Boston-based Drizly was founded in 2012: with three friends spotting an opportunity for an alcohol delivery service.

Pandemic demand for alcohol e-commerce

  • In 2020, Drizly grew more than 350% compared to the previous year and doubled the number of retail partners on its platform

In 2021, Uber Eats snapped up the brand for $1.1bn. At this point, Drizly became a wholly owned subsidiary of Uber: with Drizly’s marketplace featured within the Uber Eats app, while also maintaining a separate Drizly app and web experience.

Now the largest online marketplace for alcohol in North America, Drizly partners with thousands of retailers in more than 1,400 cities: with drinks available to more than 100 million customers in the US and Canada.

The platform offers a ‘rich e-commerce shopping experience with personalized content, competitive and transparent pricing, and an unrivalled selection’. And with a young, often Gen-Z to millennial consumer base, the platform has been perfectly placed to track - and cater for - emerging trends.

It works in a similar way to food delivering platforms: users can browse products, pick their drinks and choose with stores they want to get them from. The order is then placed and the store carried out the delivery straight to the door in under 60 minutes.

One of the successes of the platform has been that is designed to be compliant with the US' complicated three-tier alcohol sales system and local regulations.

So why has Uber decided to shut Drizly?

Uber has realised that there are many apps out in the marketplace: and says consumers are increasingly preferring the ‘one-stop convenience’ of being able to get multiple of products on one app.

It wants that 'one-stop' to be Uber Eats.

In fact, the majority of Drizly consumers already have Uber accounts: so in shutting down Drizly, Uber knows it should be able to maintain most of the platform's customers with very little effort.

While Drizly has been a success story, it's still nowhere near the size of Uber Eats: Drizly's app has some 1 million downloads on Google Play, compared to Uber Eat's 100 million plus. 

Uber Eats – once all about food – has seen the BevAlc delivery category on the app expand rapidly: with the global business more than doubling over the last year. It already has its own BevAlc offerings available across 35 US states and 25 countries around the world.
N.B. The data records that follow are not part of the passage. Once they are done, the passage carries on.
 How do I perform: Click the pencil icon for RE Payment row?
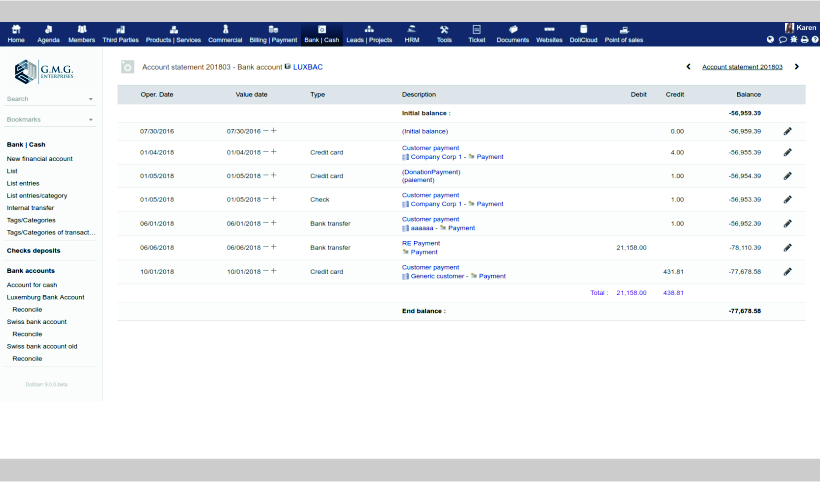click(x=787, y=247)
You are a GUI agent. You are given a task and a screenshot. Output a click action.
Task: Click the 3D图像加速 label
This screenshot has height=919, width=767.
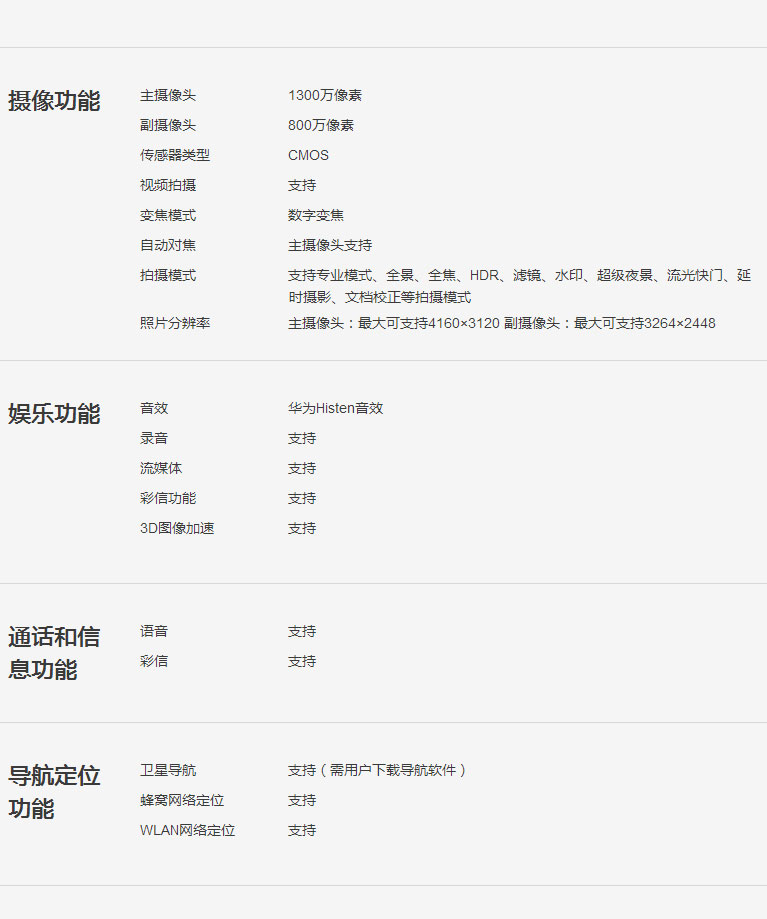pos(177,528)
'An inspiring 12-year run with the highest of highs, our fair share of learnings, and countless memorable moments'

Drizly CEO Cathy Lewenberg - who joined the company in 2020 - said the company has helped changed the way the alcohol industry, brands and consumers interact.

"We powered tens of millions of deliveries and helped millions of customers savor life’s moments – engagements, housewarmings, new additions to the family (those of the fur kind included), and all the moments in between," she wrote in a post on LinkedIn this morning.

"We helped small & mid-size retailers grow and played a pivotal role during the pandemic in keeping people safe and in their homes.

While alcohol ecommerce growth has slowed after the heady boom of the pandemic, it should remain a 'key priority' for brands, according to analysis published last month by IWSR Drinks Market Analysis.

"We brought brands closer than ever before to highly engaged shoppers via Drizly Ads, allowing for true omnichannel experiences in an industry that has been historically nearly all brick & mortar.

"We partnered closely with regulators & policymakers alike to build tech designed to navigate a highly complex and regulated industry, safely.

"And we worked to drive greater equity in the industry via our Sip with Purpose program—supporting the growth of impressive brands owned by members of historically underrepresented communities.

"To our partners, we thank you for your collaboration. We wouldn’t be here without you. We know you’ll continue to thrive."